Collected data entries
┄┄┄┄┄┄┄┄┄┄

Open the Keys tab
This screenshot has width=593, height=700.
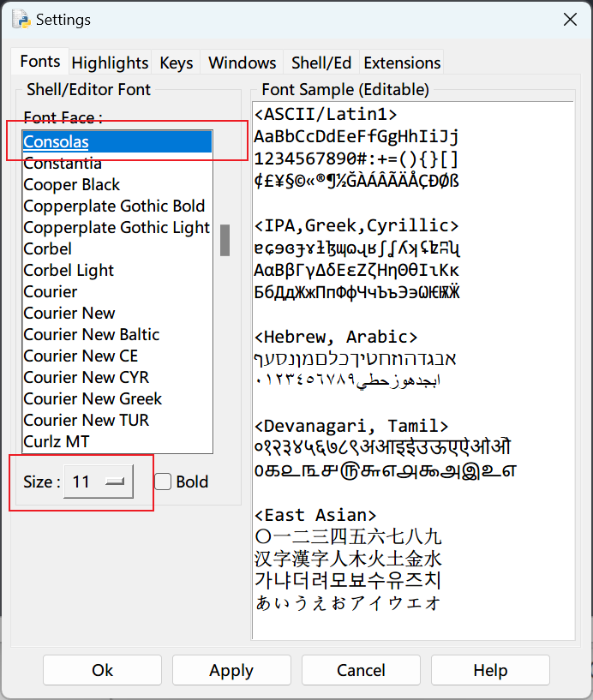click(x=177, y=63)
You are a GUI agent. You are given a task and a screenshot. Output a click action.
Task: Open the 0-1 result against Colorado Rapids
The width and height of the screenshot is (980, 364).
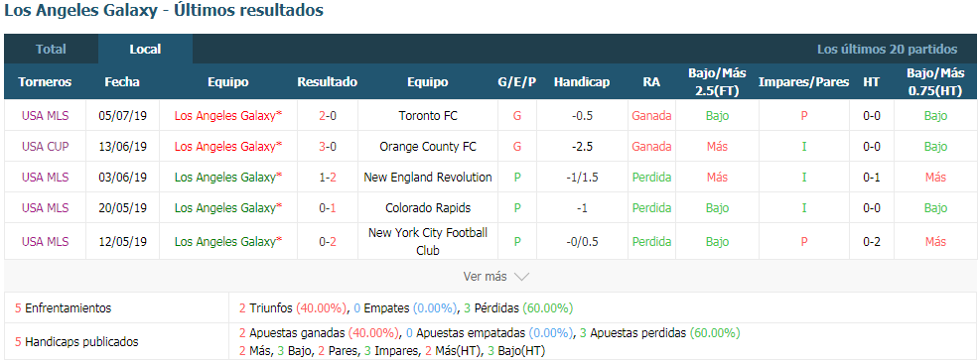pyautogui.click(x=328, y=207)
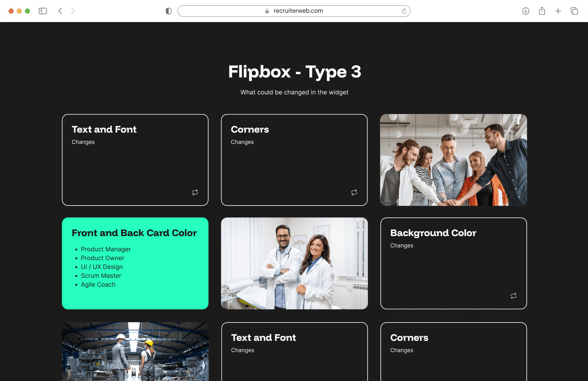This screenshot has width=588, height=381.
Task: Toggle the Safari sidebar icon
Action: pos(43,11)
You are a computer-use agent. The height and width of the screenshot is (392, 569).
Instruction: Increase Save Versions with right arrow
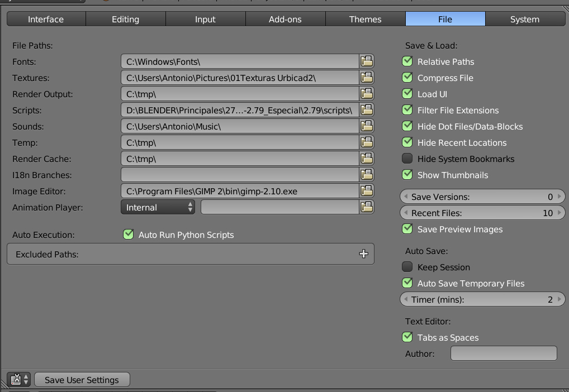[x=561, y=197]
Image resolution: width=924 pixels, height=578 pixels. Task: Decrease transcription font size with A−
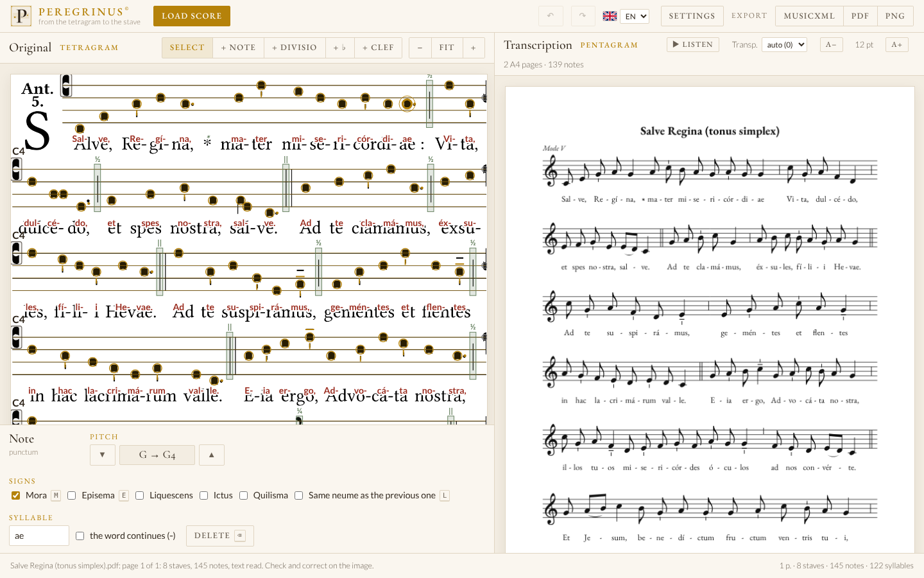click(x=831, y=45)
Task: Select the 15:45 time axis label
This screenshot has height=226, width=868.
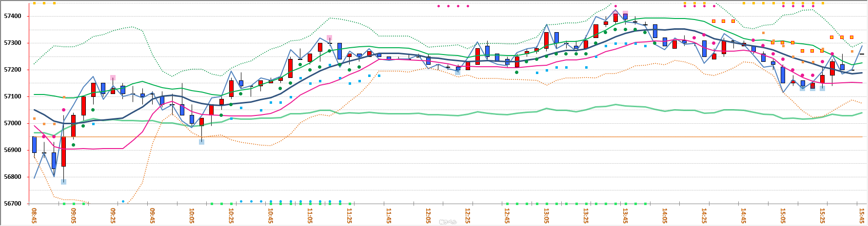Action: [862, 215]
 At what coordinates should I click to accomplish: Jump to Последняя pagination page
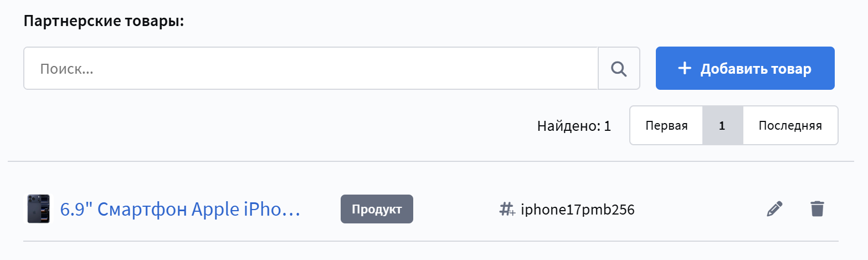(x=790, y=125)
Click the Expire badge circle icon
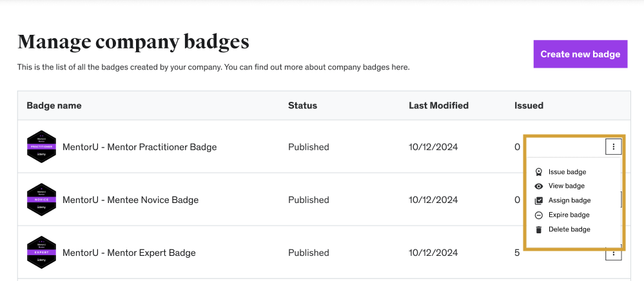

┄┄┄┄┄┄┄┄┄┄

EXERCISE OBJECTIVE: After locating the line with "You are a computer-use", transcribe it and the rest of the data above exactly as written, without any picture.

EXERCISE RESPONSE:
You are a computer-use agent. The height and width of the screenshot is (392, 569).
Instruction: Increase Save Versions with right arrow
[x=561, y=197]
Image resolution: width=924 pixels, height=578 pixels. Task: Decrease transcription font size with A−
click(x=831, y=45)
Task: Select the 15:45 time axis label
This screenshot has height=226, width=868.
Action: [862, 215]
 At what coordinates should I click to accomplish: Jump to Последняя pagination page
(x=790, y=125)
Click the Expire badge circle icon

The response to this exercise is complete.